Los violentos son los barras, los manifestantes, los piqueteros, los ladrones, Bush, Bin Laden, las FARC, los judíos y los musulmanes. Pero nunca está presente en nuestro círculo el debate sobre el comportamiento agresivo, xenófobo, homofóbico e intolerante, presente en la mayoría de los integrantes de la sociedad.
Actitudes como las de insultar exhaustivamente a alguien que circula más lento que nosotros y no podemos pasarlo, de hacer referencia al color de un empleado para descargar nuestros caprichos de querer todo rápido y de una determinada forma, entre otras de una larga lista cotidiana, conforman la punta de un gran iceberg sumergido en aguas turbulentas que sólo vemos cuando nos hundimos en ellas.
Algo increíble y que deja en evidencia esta enfermedad son los hechos que ocurren a diario en lugares de recreación en los que "supuestamente" está todo armado para pasarla bien y divertirse. Son numerosos los casos de muertes en recitales, estadios y boliches. Ni hablar de los heridos de gravedad que concurren a los hospitales cada noche.
Graciela Catalán Álvarez, en una nota publicada hace ya casi dos años decía que "como consecuencia de la muerte del joven Matías Bragagnolo —ocurrida en el Barrio de Palermo Chico— comenzaron a publicarse encuestas, relevamientos e investigaciones que establecen que la principal causa de muerte de jóvenes de entre 15 y 24 años es la violencia, cifra esta que en los últimos diez años viene creciendo y llega a 900 casos por año (en su mayor parte de varones) y supera ampliamente el número de suicidios.
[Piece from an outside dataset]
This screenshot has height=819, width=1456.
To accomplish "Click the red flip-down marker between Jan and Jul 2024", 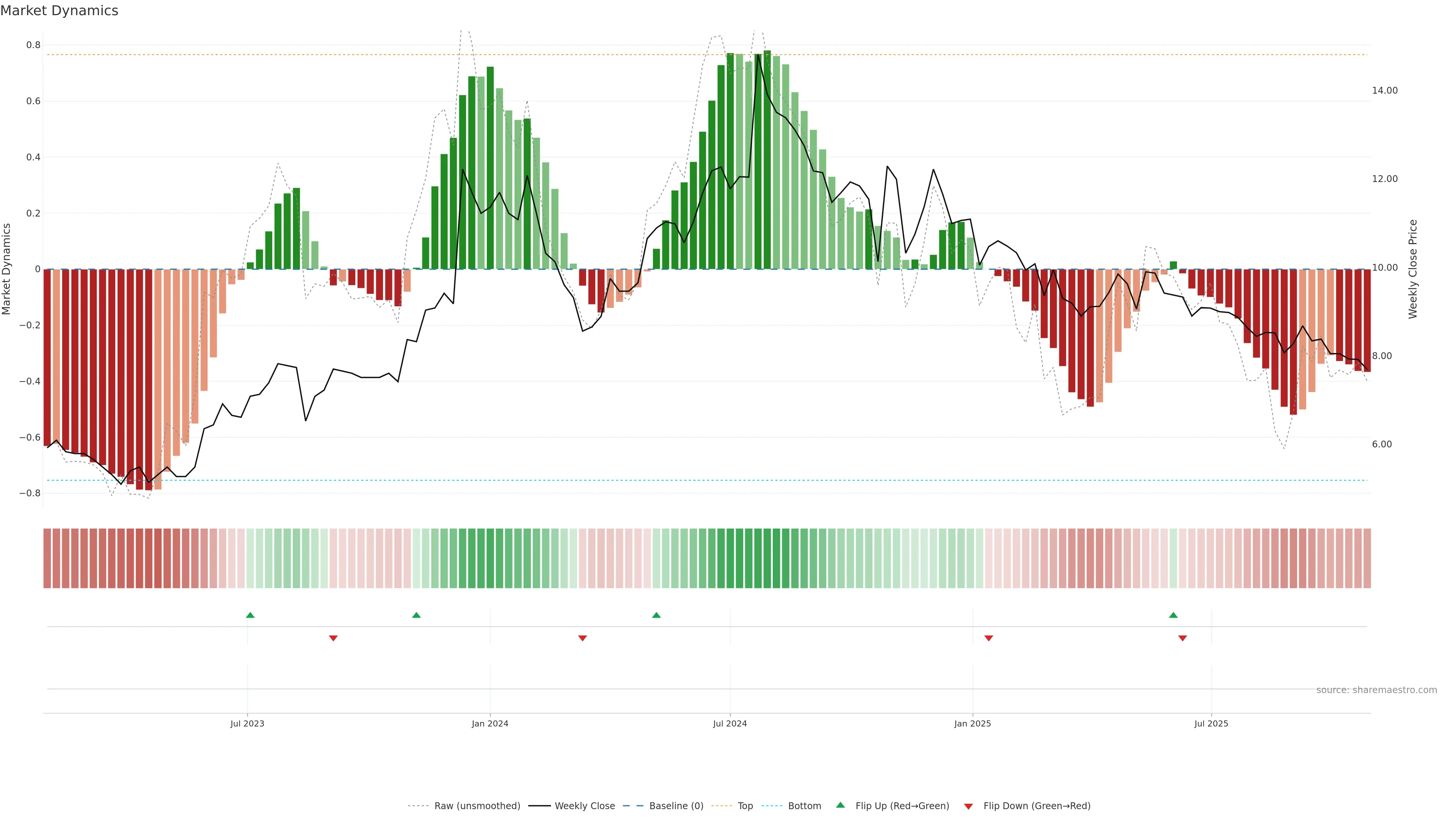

Asimismo, cada año la cantidad de adolescentes muertos relacionados con agresiones y peleas triplica a los muertos en Malvinas, ya que fallece un adolescente por día."
Muchas veces las estadísticas, por más cifras que contengan sus datos, pueden parecer frías. Pero cuando somos testigos de un hecho de violencia, cuando estamos de cara al virus, nos terminamos de dar cuenta lo vulnerables que somos a él.